◆ AIM OF THE TASK
The answer is to be an exact copy of the lines below running from the line with "Identify the click" down to the line with "更多双语新闻 (43, 1915)", both ends included, and nothing more.

◆ AVAILABLE DATA

____

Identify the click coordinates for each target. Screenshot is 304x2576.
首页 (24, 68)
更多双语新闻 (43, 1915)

____

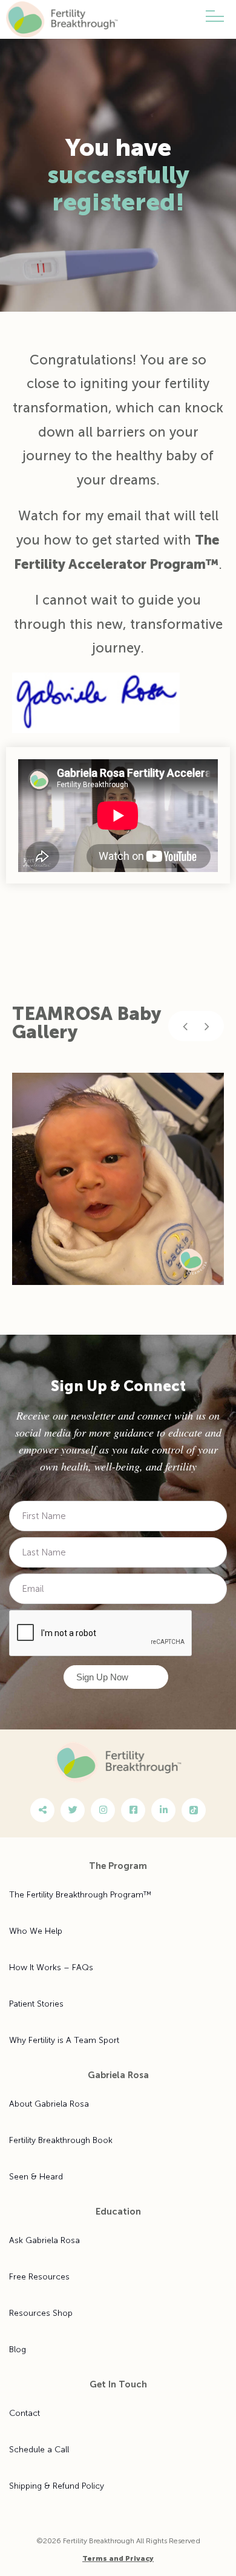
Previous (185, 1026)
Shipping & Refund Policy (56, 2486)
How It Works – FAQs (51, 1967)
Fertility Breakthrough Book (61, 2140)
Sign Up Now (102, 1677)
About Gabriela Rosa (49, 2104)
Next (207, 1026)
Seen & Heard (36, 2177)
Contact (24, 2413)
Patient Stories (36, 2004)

____

◆ TASK RESPONSE
Identify the click coordinates for each target. Screenshot is 304x2576.
首页 (24, 68)
更多双语新闻 (43, 1915)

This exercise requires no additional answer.